- Text passage
+---+

Interpreting the power spectral density of a fluctuating colloidal current
Stuart F. Knowles, Eleanor K. R. Mackay, Alice L. Thorneywork

TL;DR
This study uses a controllable colloidal microfluidic system to analyze the power spectral density of fluctuating particle currents, linking noise characteristics to underlying transport mechanisms, which can inform understanding of molecular transport in nanopores.
Contribution
It introduces a colloidal model system for experimental analysis of current fluctuations, connecting spectral features to particle dynamics and flow profiles, advancing the understanding of noise in transport processes.
Findings
Power spectral density reflects particle speed distributions and flow profiles.
Shot noise with finite transit time models the observed spectral scalings.
Particle velocity distributions are sensitive to confining geometry.

+---+

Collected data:
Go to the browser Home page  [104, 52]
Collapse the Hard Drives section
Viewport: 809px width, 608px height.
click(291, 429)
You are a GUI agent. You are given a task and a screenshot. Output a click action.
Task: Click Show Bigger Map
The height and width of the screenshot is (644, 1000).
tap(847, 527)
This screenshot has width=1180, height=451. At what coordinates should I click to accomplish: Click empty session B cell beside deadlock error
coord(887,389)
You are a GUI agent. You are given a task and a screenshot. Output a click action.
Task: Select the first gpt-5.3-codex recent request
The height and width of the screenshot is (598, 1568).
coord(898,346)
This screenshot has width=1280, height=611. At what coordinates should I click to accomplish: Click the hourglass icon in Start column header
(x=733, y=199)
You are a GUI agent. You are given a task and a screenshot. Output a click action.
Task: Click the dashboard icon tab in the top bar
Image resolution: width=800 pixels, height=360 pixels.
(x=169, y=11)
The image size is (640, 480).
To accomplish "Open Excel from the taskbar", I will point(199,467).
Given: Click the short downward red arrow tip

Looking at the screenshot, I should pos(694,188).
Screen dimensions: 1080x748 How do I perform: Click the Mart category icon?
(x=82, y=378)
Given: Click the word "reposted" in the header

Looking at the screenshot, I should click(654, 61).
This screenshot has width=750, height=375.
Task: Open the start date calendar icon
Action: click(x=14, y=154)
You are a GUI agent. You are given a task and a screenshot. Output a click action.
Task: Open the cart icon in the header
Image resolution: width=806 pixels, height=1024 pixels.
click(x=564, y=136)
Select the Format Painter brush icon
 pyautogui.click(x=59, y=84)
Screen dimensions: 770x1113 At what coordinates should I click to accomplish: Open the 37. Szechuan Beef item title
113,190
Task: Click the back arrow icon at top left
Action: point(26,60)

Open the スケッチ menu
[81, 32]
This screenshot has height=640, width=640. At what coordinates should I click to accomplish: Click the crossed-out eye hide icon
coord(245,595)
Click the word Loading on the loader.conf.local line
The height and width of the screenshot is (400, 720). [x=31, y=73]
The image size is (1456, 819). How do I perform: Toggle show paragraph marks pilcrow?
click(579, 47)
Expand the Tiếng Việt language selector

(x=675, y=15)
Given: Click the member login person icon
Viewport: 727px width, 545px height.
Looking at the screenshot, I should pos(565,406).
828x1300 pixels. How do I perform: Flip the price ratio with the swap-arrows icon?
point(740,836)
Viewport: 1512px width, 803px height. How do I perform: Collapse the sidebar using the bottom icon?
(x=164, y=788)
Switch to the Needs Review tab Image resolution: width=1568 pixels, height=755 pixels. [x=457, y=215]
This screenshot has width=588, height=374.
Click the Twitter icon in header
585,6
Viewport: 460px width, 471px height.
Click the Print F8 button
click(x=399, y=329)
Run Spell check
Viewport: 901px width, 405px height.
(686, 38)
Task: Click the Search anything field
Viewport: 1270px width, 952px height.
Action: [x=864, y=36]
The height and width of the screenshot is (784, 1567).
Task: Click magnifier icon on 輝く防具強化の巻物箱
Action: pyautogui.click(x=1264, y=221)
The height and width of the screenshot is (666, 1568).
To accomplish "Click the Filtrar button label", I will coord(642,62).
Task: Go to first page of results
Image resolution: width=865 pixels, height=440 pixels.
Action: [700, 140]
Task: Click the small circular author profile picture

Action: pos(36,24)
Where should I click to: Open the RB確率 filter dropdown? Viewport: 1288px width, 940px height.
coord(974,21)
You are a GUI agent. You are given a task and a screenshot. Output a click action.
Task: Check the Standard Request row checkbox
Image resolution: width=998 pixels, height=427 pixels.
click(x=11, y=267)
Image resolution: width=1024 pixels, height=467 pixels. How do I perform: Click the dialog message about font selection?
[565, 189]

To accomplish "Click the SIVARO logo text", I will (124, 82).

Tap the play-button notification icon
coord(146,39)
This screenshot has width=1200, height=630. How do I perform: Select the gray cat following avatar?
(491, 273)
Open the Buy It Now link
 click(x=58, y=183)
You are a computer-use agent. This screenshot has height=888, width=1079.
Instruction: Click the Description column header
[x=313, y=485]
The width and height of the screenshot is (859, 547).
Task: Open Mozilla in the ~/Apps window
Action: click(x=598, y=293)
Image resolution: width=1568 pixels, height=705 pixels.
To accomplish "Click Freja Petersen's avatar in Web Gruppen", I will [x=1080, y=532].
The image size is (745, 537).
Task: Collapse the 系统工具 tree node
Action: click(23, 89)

+---+

- Activities
- A) Please copy the summary on colloidal current fluctuations from the words "Contribution" through the words "in transport processes.", and swap "particle dynamics" for "particle motion".
- B) Answer these questions on the summary on colloidal current fluctuations:
(i) Molecular transport in what structures can the study inform understanding of?
(ii) What kind of noise models the observed spectral scalings?
(iii) What are particle velocity distributions sensitive to?
The collected data has nothing to do with the summary on colloidal current fluctuations.

- Solutions to the exercise
- A)
Contribution
It introduces a colloidal model system for experimental analysis of current fluctuations, connecting spectral features to particle motion and flow profiles, advancing the understanding of noise in transport processes.

- B)
(i) Nanopores.
(ii) Shot noise with finite transit time.
(iii) Confining geometry.